> GIVEN PASSAGE:

Multi Region Cluster, Large footprint - apigee/ahr GitHub Wiki
The main tasks to create a dual data centre are:
- Plan your cluster, hybrid topology layout, and required infrastructure components;
- Create clusters;
- Create multi-Region Cassandra ring;
- Install Runtimes in each data centre;
- Configure GTM.
?. Let's define configuration of the installation.
Project: emea-cs-hybrid-demo6
Cluster Type: Multi-Zonal
config | region/zones | data x 3 | runtime x 3 | |
---|---|---|---|---|
common | dc-all.sh | e2-standard-4 | e2-standard-4 | |
dc1-cluster | dc1-cluster-s-1.1.0.sh | us-east1 b, c, d | ||
dc2-cluster | dc2-cluster-s-1.1.0.sh | asia-east1 a, b, c |
NOTE: Keep an eye on total core count as well as mem requirements. COMING SOON: resource calculator...
TODO: [ ] those are generic ahr usage instructions. move to a separate page.

> ENTRIES SUPPLIED:

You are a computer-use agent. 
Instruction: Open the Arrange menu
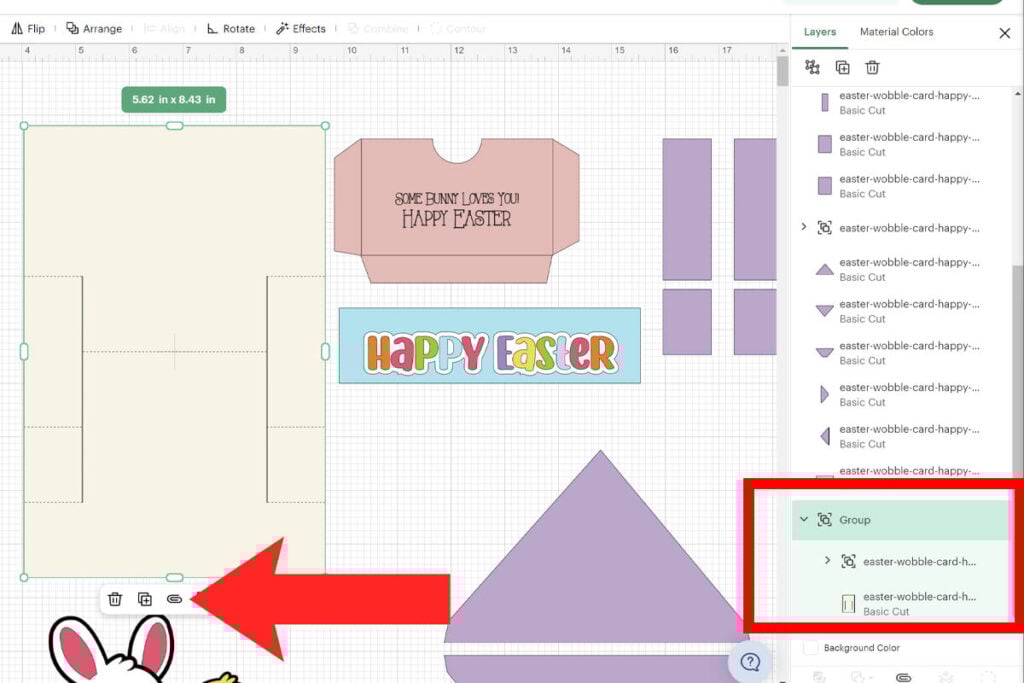click(x=94, y=28)
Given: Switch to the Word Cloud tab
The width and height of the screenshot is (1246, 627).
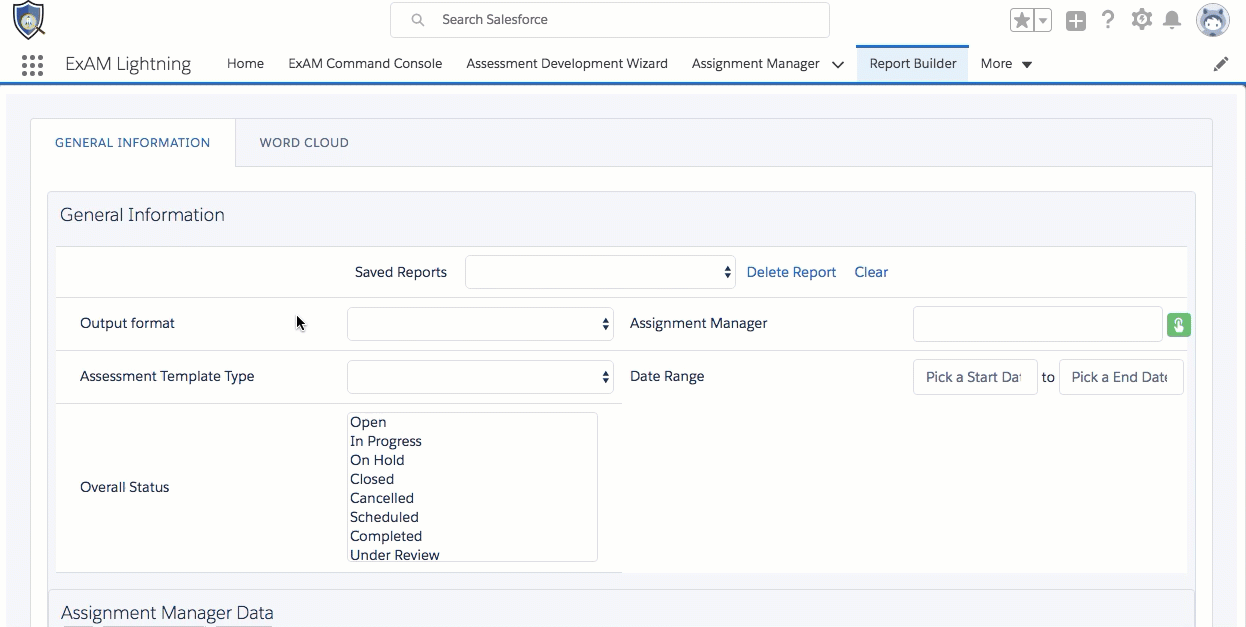Looking at the screenshot, I should [x=304, y=143].
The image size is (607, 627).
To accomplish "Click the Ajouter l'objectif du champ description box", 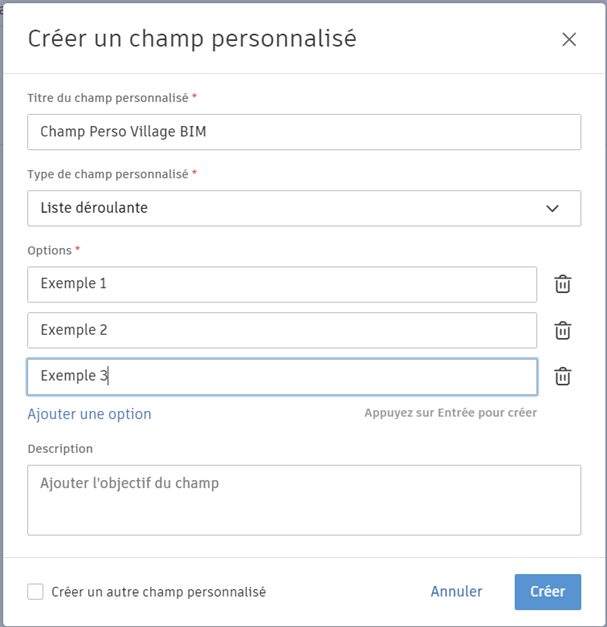I will point(304,499).
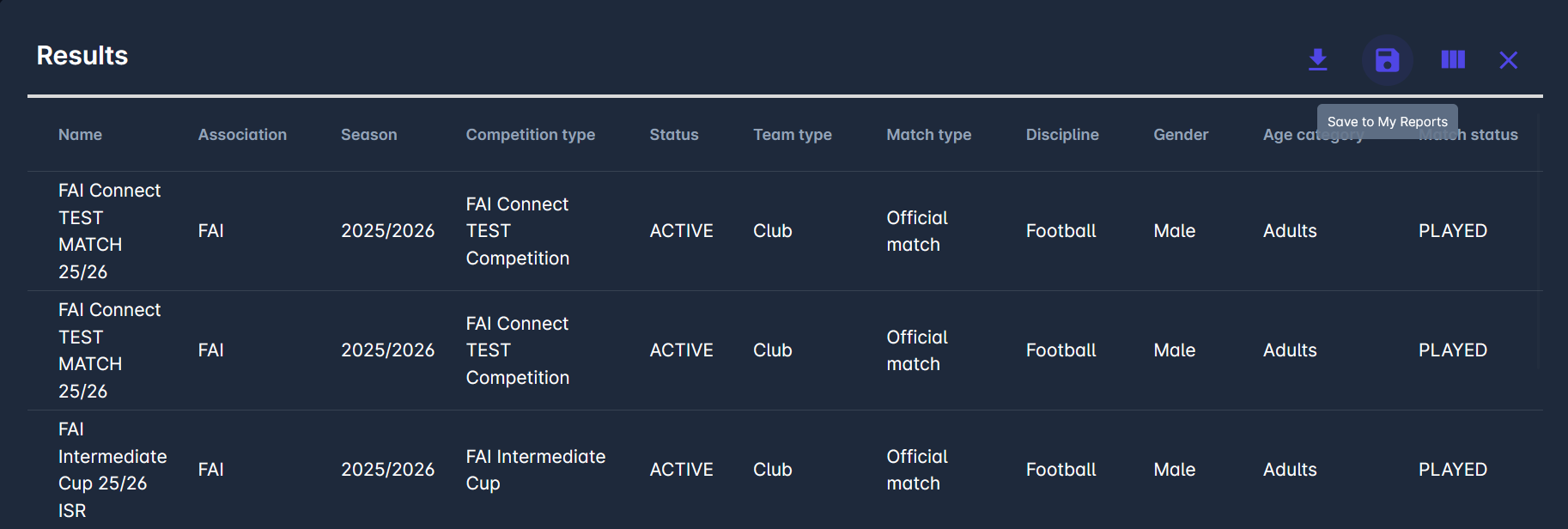Open the column visibility settings icon
The image size is (1568, 529).
[x=1453, y=59]
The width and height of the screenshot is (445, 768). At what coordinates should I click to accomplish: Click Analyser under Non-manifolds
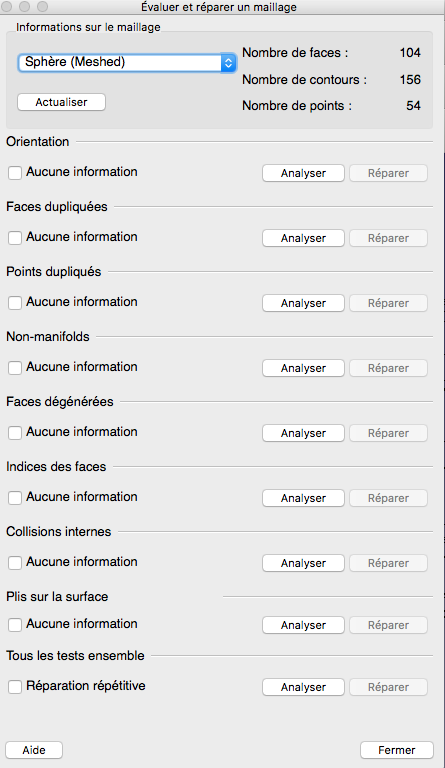pyautogui.click(x=303, y=368)
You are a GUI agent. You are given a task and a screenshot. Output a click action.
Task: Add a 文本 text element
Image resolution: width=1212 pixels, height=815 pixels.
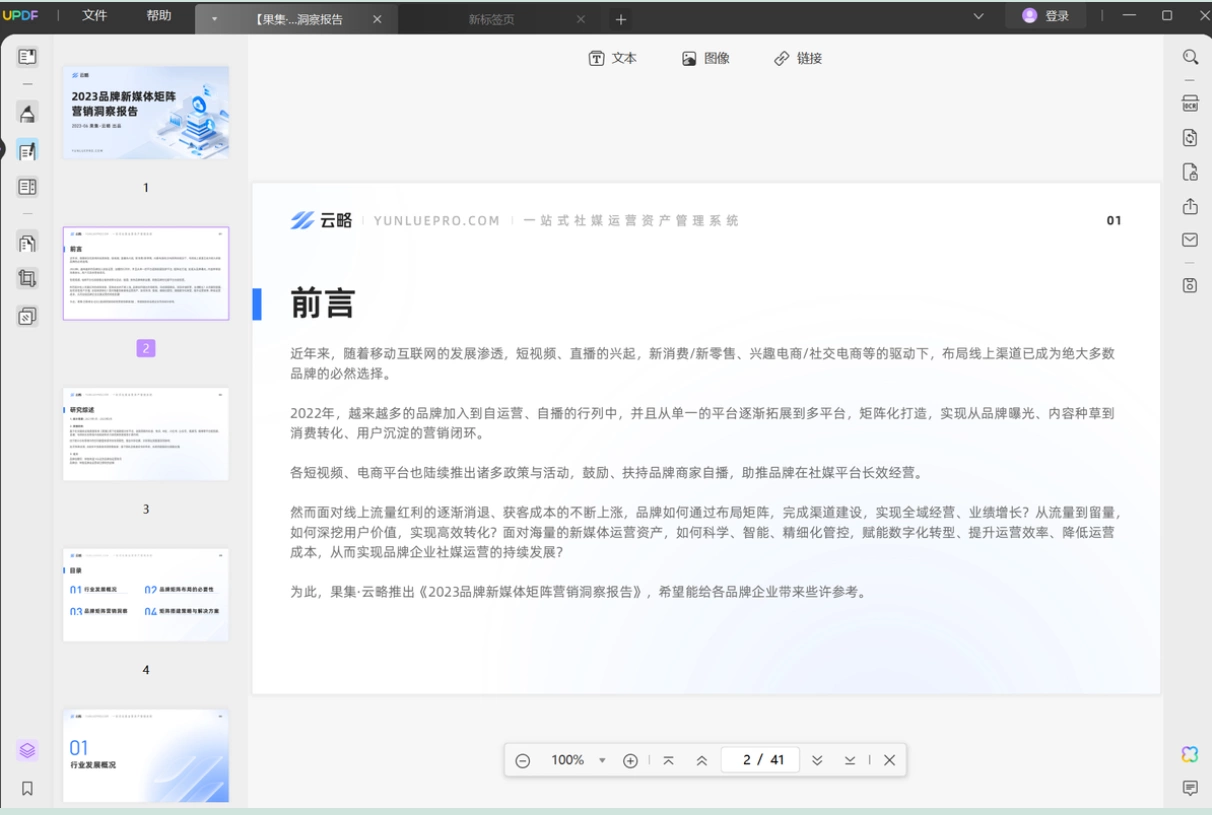point(613,58)
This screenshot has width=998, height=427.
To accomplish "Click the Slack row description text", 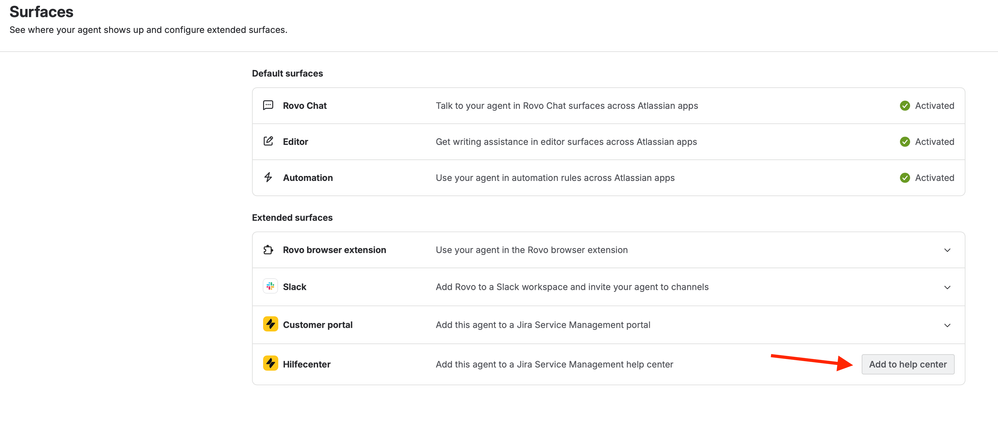I will tap(572, 287).
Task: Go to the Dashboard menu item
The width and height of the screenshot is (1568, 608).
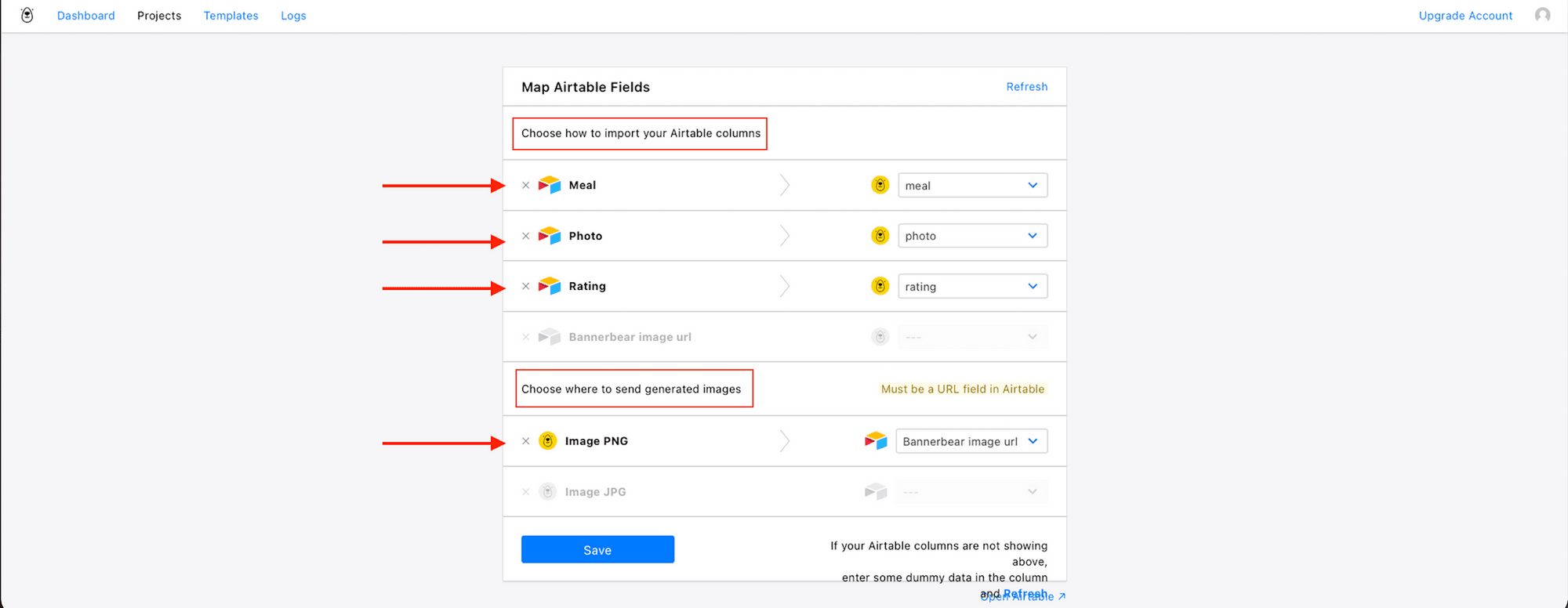Action: [x=86, y=16]
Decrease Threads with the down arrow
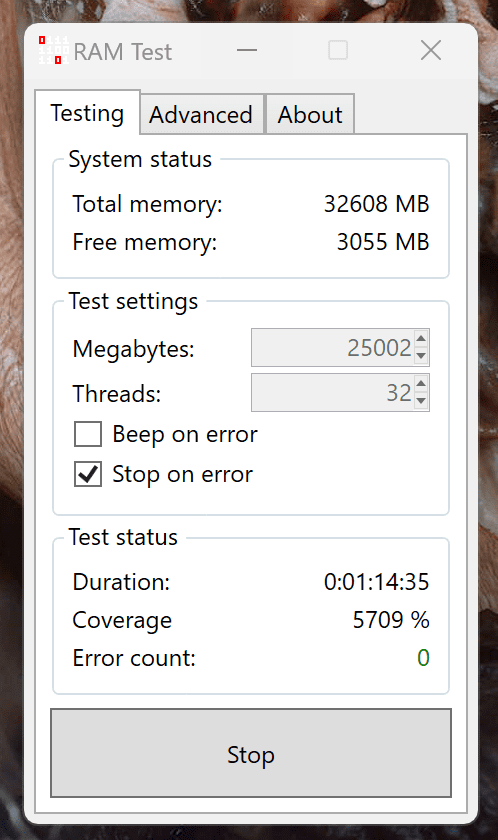The image size is (498, 840). [x=421, y=400]
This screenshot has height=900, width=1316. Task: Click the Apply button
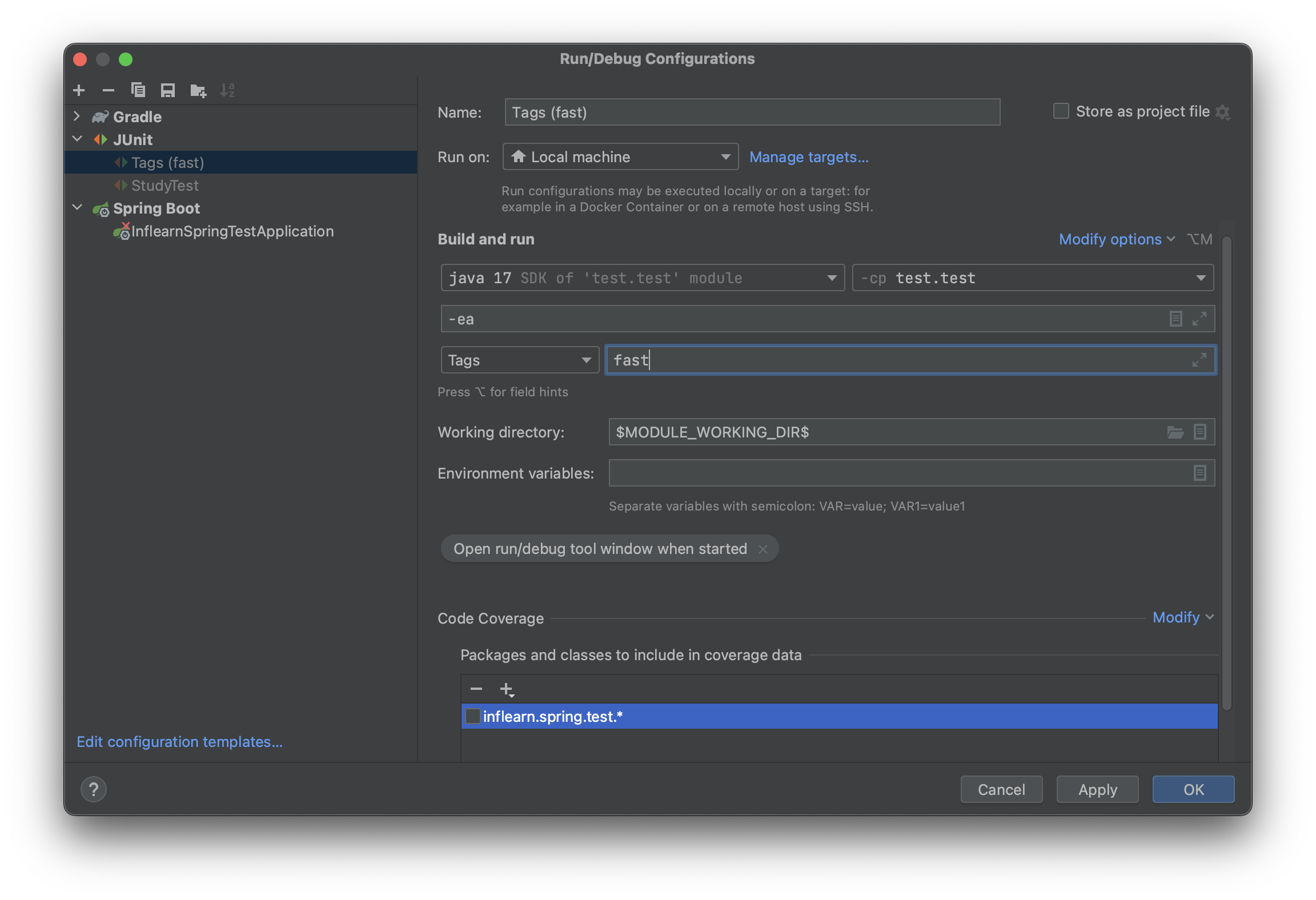coord(1097,789)
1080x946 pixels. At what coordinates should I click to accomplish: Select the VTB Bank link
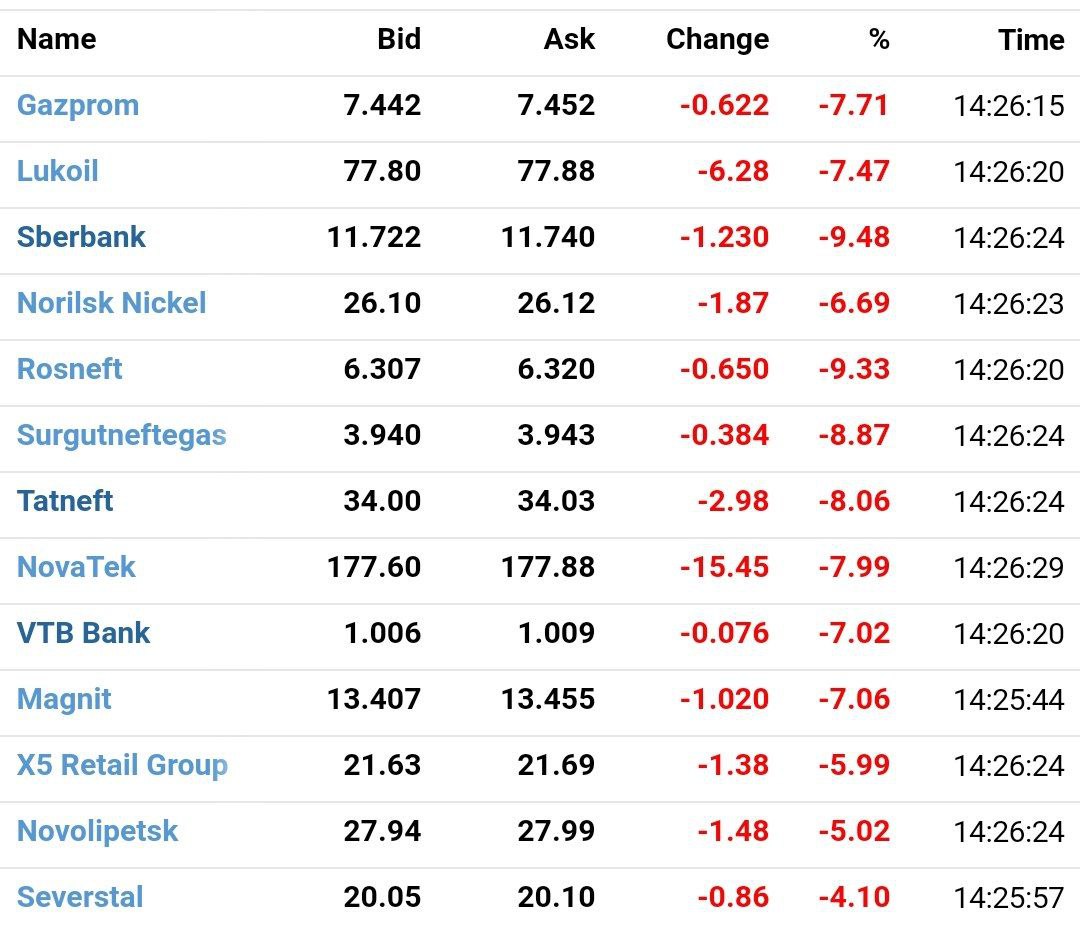[x=83, y=633]
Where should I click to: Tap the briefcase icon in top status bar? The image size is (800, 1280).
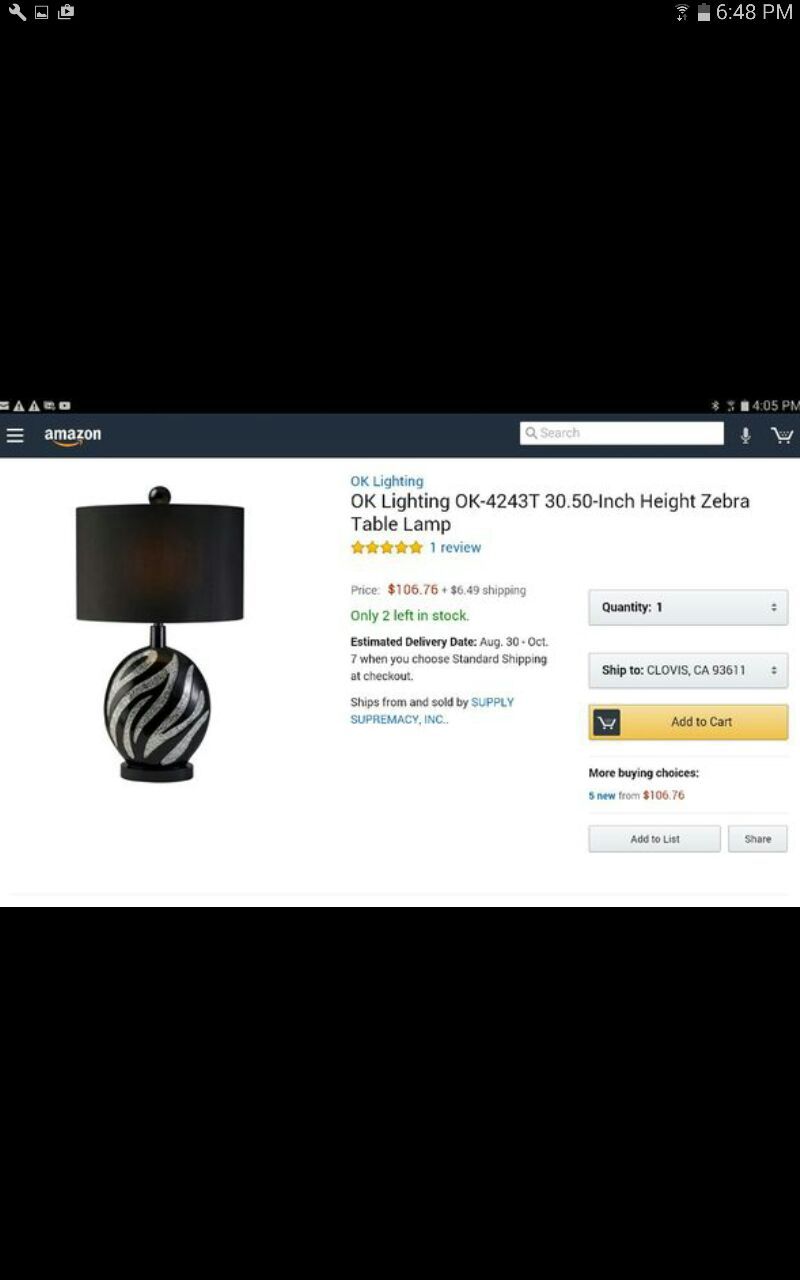click(66, 12)

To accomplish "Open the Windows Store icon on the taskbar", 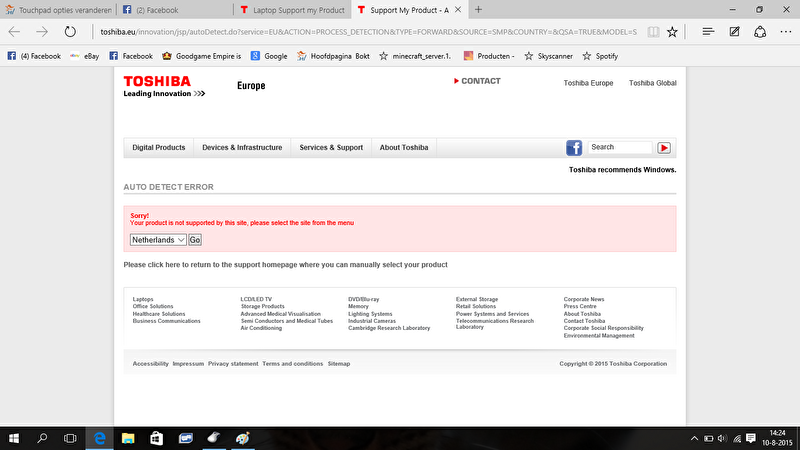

> PROBLEMS AND TASKS:
1/ In the multi-region cluster page, condense the paragraph beginning "The main tasks to create a dual data centre are" into one short sentence that keeps every step.
2/ Retype the multi-region cluster page between "Multi Region Cluster, Large" and "- Configure GTM.", inclusive.

> TASK SOLUTIONS:
1/ Creating a dual data center takes five steps: plan the cluster, hybrid topology, and infrastructure; create the clusters; build a multi-region Cassandra ring; install runtimes in each data center; and configure GTM.

2/
Multi Region Cluster, Large footprint - apigee/ahr GitHub Wiki
The main tasks to create a dual data centre are:
- Plan your cluster, hybrid topology layout, and required infrastructure components;
- Create clusters;
- Create multi-Region Cassandra ring;
- Install Runtimes in each data centre;
- Configure GTM.